DIRECTIONS FOR THIS TASK >> Rewrite the listing below, swapping every occurrence of "The width and height of the screenshot is" for "The screenshot size is" and keeping every other line the same.

SUPPLIED RECORDS >>
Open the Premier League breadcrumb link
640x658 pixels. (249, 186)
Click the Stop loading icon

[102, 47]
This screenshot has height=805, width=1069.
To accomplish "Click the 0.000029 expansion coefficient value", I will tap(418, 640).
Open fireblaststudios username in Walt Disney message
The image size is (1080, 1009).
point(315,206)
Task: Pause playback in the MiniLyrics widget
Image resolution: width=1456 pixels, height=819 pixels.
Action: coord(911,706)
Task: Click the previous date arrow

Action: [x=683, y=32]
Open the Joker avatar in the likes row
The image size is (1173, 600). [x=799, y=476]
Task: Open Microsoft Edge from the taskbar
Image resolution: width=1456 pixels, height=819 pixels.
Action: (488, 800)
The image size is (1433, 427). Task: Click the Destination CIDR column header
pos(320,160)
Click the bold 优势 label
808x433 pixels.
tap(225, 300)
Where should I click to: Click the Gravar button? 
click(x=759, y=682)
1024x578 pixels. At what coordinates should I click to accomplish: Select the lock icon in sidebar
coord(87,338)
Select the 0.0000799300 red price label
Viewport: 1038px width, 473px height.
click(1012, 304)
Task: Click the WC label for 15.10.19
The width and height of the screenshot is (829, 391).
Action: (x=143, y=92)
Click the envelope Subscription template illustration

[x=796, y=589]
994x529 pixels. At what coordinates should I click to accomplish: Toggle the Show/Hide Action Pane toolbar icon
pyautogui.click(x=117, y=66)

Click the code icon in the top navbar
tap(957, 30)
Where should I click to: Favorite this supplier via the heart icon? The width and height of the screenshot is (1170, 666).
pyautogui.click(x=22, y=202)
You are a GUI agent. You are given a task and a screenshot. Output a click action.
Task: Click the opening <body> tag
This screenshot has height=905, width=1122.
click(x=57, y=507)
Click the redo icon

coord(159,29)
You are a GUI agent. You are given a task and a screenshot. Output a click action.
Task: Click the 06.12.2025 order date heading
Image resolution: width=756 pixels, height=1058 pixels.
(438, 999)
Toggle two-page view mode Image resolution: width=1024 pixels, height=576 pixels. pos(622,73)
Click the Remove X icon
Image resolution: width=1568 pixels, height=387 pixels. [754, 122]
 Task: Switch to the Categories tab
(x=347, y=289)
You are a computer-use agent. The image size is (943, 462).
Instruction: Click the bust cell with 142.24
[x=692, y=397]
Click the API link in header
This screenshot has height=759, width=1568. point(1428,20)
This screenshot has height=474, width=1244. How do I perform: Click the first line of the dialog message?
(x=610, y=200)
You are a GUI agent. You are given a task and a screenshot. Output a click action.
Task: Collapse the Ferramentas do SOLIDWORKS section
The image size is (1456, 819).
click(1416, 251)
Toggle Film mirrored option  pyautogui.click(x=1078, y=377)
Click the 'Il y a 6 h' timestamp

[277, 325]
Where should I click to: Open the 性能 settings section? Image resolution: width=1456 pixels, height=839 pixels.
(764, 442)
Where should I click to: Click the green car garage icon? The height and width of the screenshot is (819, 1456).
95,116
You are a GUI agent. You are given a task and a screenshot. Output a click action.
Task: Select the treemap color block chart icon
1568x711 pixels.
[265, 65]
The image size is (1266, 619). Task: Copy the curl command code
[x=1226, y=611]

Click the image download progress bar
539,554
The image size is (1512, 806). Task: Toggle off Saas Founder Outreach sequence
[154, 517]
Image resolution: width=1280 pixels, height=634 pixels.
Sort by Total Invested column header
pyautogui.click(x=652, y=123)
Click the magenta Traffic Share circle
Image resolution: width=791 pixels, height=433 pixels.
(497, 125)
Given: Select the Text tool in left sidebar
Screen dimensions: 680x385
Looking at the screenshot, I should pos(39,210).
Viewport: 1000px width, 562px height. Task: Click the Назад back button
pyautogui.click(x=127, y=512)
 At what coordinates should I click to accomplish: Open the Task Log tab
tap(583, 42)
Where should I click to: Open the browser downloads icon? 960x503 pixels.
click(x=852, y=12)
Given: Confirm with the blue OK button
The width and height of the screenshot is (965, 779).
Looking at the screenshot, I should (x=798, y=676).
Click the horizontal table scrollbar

EXPECTED ANSWER >>
Open the Premier League breadcrumb link
640x658 pixels. (249, 186)
Click the Stop loading icon

[102, 47]
This screenshot has height=805, width=1069.
To accomplish "Click the 0.000029 expansion coefficient value", I will tap(418, 640).
Open fireblaststudios username in Walt Disney message
The image size is (1080, 1009).
point(315,206)
Task: Pause playback in the MiniLyrics widget
Image resolution: width=1456 pixels, height=819 pixels.
Action: coord(911,706)
Task: Click the previous date arrow

Action: [x=683, y=32]
Open the Joker avatar in the likes row
The image size is (1173, 600). [x=799, y=476]
Task: Open Microsoft Edge from the taskbar
Image resolution: width=1456 pixels, height=819 pixels.
Action: (488, 800)
The image size is (1433, 427). Task: Click the Destination CIDR column header
pos(320,160)
Click the bold 优势 label
808x433 pixels.
tap(225, 300)
Where should I click to: Click the Gravar button? 
click(x=759, y=682)
1024x578 pixels. At what coordinates should I click to accomplish: Select the lock icon in sidebar
coord(87,338)
Select the 0.0000799300 red price label
Viewport: 1038px width, 473px height.
click(1012, 304)
Task: Click the WC label for 15.10.19
The screenshot size is (829, 391).
Action: (x=143, y=92)
Click the envelope Subscription template illustration

[x=796, y=589]
994x529 pixels. At what coordinates should I click to accomplish: Toggle the Show/Hide Action Pane toolbar icon
pyautogui.click(x=117, y=66)

Click the code icon in the top navbar
tap(957, 30)
Where should I click to: Favorite this supplier via the heart icon? The screenshot size is (1170, 666).
pyautogui.click(x=22, y=202)
You are a GUI agent. You are given a task and a screenshot. Output a click action.
Task: Click the opening <body> tag
This screenshot has height=905, width=1122.
click(x=57, y=507)
Click the redo icon

coord(159,29)
You are a GUI agent. You are given a task and a screenshot. Output a click action.
Task: Click the 06.12.2025 order date heading
Image resolution: width=756 pixels, height=1058 pixels.
(438, 999)
Toggle two-page view mode Image resolution: width=1024 pixels, height=576 pixels. pos(622,73)
Click the Remove X icon
Image resolution: width=1568 pixels, height=387 pixels. [754, 122]
 Task: Switch to the Categories tab
(x=347, y=289)
You are a computer-use agent. The image size is (943, 462).
Instruction: Click the bust cell with 142.24
[x=692, y=397]
Click the API link in header
This screenshot has height=759, width=1568. point(1428,20)
This screenshot has height=474, width=1244. How do I perform: Click the first line of the dialog message?
(x=610, y=200)
You are a GUI agent. You are given a task and a screenshot. Output a click action.
Task: Collapse the Ferramentas do SOLIDWORKS section
The image size is (1456, 819).
click(1416, 251)
Toggle Film mirrored option  pyautogui.click(x=1078, y=377)
Click the 'Il y a 6 h' timestamp

[277, 325]
Where should I click to: Open the 性能 settings section? Image resolution: width=1456 pixels, height=839 pixels.
(764, 442)
Where should I click to: Click the green car garage icon? The height and width of the screenshot is (819, 1456).
95,116
You are a GUI agent. You are given a task and a screenshot. Output a click action.
Task: Select the treemap color block chart icon
1568x711 pixels.
[265, 65]
The image size is (1266, 619). Task: Copy the curl command code
[x=1226, y=611]

Click the image download progress bar
539,554
The image size is (1512, 806). Task: Toggle off Saas Founder Outreach sequence
[154, 517]
Image resolution: width=1280 pixels, height=634 pixels.
Sort by Total Invested column header
pyautogui.click(x=652, y=123)
Click the magenta Traffic Share circle
Image resolution: width=791 pixels, height=433 pixels.
(497, 125)
Given: Select the Text tool in left sidebar
Screen dimensions: 680x385
Looking at the screenshot, I should pos(39,210).
Viewport: 1000px width, 562px height. Task: Click the Назад back button
pyautogui.click(x=127, y=512)
 At what coordinates should I click to accomplish: Open the Task Log tab
tap(583, 42)
Where should I click to: Open the browser downloads icon? 960x503 pixels.
click(x=852, y=12)
Given: Confirm with the blue OK button
The screenshot size is (965, 779).
Looking at the screenshot, I should (x=798, y=676).
Click the horizontal table scrollbar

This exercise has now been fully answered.